▸ Description of the task
Whenever the string "will" appears in a line below, please copy the line out.
**********
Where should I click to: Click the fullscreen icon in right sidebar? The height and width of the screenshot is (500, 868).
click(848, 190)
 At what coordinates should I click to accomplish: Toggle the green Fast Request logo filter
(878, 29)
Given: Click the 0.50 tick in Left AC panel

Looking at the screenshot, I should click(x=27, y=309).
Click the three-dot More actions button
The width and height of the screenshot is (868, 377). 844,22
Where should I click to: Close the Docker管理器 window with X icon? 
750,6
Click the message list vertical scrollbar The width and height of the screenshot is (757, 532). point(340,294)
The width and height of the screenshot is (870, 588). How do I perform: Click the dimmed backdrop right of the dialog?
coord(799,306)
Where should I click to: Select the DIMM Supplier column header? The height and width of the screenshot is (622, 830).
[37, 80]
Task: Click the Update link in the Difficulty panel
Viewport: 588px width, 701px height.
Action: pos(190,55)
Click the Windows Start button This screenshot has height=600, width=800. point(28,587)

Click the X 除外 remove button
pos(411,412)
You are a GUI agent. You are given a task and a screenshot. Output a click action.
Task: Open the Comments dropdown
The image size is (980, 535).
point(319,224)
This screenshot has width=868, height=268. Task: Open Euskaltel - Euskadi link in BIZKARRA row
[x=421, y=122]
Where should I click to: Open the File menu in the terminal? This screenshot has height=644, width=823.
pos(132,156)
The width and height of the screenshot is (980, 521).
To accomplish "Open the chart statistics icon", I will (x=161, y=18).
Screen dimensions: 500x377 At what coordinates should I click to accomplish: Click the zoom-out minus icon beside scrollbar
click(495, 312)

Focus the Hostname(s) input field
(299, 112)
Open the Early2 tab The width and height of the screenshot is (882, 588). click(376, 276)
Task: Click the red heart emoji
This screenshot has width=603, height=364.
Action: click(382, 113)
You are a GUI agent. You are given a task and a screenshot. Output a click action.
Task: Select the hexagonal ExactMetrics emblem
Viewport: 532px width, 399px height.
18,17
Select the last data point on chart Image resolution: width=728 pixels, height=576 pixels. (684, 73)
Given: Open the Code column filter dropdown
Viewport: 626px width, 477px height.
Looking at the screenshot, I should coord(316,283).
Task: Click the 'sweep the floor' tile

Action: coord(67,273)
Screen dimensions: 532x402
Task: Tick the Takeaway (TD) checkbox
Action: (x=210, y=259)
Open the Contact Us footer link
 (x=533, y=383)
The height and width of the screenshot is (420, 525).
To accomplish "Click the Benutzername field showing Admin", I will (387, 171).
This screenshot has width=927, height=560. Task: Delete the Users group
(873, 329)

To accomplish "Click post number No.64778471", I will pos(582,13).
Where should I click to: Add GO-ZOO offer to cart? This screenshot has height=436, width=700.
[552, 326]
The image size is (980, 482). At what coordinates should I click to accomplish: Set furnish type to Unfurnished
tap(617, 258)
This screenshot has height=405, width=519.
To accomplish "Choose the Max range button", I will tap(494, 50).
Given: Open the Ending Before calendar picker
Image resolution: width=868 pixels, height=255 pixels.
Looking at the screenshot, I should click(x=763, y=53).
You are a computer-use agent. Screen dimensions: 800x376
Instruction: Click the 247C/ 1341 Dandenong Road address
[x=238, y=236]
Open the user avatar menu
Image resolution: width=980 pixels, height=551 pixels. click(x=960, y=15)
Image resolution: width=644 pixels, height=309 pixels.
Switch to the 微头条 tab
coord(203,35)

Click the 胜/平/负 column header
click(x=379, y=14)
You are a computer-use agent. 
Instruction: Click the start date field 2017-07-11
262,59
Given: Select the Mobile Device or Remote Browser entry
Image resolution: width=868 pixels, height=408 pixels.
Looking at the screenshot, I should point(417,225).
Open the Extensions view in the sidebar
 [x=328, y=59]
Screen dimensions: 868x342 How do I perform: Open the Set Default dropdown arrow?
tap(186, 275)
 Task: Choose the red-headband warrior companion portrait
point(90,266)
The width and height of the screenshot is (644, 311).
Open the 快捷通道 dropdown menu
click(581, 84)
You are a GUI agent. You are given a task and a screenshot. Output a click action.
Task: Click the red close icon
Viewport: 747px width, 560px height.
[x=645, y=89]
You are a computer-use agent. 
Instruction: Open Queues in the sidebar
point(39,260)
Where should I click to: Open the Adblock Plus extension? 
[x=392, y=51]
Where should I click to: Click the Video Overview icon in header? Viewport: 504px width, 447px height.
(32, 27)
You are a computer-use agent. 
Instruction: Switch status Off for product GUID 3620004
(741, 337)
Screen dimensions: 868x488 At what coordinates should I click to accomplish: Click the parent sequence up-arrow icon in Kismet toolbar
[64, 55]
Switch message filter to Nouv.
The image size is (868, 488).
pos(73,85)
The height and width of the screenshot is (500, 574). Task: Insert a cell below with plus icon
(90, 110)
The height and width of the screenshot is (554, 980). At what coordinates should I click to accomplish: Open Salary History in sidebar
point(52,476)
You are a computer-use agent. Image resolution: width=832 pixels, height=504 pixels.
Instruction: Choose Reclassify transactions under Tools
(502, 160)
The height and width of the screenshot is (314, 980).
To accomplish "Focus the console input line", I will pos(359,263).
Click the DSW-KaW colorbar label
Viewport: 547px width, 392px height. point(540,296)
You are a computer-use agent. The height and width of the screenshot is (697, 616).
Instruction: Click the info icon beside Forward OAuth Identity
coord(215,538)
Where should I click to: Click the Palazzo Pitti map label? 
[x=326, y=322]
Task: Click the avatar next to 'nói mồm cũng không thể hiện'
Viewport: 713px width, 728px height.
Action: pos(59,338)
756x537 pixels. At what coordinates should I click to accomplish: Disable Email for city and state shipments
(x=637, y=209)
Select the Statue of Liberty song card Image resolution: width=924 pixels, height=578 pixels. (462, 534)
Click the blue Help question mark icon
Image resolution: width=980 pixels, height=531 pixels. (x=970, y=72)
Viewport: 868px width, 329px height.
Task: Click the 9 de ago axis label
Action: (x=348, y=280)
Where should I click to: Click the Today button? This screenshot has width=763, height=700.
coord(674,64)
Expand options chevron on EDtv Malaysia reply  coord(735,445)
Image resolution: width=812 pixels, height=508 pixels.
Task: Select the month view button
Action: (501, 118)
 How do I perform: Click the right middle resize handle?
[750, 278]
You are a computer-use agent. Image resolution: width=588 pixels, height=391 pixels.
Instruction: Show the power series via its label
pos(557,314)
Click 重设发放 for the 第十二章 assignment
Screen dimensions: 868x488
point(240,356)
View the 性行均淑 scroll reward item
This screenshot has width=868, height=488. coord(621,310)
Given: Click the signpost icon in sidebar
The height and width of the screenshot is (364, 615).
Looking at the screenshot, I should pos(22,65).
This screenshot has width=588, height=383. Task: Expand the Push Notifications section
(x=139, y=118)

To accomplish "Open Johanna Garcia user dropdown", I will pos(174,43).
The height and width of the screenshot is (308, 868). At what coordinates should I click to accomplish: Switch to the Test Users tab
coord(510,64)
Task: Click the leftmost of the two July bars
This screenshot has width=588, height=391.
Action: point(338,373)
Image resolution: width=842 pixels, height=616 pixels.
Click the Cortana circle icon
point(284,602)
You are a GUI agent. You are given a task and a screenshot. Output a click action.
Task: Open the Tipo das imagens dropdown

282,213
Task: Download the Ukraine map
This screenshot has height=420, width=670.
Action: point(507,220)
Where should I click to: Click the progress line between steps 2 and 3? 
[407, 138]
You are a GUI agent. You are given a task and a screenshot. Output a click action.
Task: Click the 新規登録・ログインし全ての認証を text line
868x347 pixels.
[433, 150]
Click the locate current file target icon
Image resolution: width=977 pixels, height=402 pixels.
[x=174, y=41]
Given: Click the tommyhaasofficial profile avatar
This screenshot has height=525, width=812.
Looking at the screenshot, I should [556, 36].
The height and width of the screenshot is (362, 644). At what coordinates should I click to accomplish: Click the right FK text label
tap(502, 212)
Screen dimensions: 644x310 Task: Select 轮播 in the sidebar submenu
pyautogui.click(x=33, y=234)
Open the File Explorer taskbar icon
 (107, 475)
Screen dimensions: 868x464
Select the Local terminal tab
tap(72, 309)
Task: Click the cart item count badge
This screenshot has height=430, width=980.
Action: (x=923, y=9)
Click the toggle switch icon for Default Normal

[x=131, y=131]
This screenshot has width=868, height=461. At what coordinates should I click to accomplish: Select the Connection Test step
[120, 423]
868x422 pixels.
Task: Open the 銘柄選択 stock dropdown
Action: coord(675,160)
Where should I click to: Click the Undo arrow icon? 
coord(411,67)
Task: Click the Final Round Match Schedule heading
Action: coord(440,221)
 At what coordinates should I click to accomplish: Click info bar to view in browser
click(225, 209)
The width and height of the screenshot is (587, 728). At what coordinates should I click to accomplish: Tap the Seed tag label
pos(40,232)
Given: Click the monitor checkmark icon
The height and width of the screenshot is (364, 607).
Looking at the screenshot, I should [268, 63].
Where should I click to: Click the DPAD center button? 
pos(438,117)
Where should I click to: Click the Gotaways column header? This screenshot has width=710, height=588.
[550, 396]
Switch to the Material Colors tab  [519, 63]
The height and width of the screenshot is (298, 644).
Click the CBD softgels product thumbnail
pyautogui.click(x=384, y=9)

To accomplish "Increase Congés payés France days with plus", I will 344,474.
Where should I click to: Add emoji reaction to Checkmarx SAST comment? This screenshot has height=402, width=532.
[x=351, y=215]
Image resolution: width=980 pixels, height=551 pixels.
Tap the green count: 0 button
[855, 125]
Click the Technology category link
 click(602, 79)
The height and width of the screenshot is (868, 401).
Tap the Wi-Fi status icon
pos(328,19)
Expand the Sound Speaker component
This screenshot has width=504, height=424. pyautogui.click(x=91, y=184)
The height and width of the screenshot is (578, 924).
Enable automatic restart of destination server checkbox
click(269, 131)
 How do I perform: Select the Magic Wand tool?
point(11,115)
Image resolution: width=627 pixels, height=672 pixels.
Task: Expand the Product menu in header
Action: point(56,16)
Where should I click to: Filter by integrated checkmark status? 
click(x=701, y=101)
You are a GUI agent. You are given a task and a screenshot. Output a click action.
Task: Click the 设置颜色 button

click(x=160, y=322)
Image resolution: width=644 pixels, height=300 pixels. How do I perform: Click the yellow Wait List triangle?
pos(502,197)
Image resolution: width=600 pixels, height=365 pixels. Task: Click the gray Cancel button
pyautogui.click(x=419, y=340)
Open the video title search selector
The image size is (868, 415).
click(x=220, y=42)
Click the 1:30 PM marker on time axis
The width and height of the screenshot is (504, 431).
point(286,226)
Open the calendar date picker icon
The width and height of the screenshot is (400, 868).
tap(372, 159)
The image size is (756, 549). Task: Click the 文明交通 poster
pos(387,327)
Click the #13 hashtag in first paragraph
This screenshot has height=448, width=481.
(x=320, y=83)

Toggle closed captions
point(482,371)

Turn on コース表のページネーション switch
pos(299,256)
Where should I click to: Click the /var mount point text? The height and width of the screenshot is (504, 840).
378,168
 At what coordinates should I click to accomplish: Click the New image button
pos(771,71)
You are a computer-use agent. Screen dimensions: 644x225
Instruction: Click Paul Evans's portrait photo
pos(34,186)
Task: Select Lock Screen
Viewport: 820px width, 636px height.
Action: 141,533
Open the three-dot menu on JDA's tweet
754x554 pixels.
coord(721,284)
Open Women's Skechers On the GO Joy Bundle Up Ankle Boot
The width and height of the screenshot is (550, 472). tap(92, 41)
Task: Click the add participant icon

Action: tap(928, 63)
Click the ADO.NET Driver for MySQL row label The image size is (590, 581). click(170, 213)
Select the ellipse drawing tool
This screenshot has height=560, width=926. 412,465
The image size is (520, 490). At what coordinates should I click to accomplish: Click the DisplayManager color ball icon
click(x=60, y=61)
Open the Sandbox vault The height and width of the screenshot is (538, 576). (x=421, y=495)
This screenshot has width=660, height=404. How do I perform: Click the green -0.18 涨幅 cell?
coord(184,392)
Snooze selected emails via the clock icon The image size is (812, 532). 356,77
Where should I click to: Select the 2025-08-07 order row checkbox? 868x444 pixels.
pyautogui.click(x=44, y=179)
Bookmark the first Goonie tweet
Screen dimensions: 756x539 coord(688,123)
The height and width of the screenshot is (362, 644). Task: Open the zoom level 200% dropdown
**********
▸ Problem solution
To accomplish "Open the chart statistics icon", I will (x=161, y=18).
To accomplish "Click the Benutzername field showing Admin", I will (387, 171).
To accomplish "Click post number No.64778471", I will pos(582,13).
To accomplish "Choose the Max range button", I will tap(494, 50).
To accomplish "Focus the console input line", I will pos(359,263).
To accomplish "Open Johanna Garcia user dropdown", I will pos(174,43).
To accomplish "Increase Congés payés France days with plus", I will 344,474.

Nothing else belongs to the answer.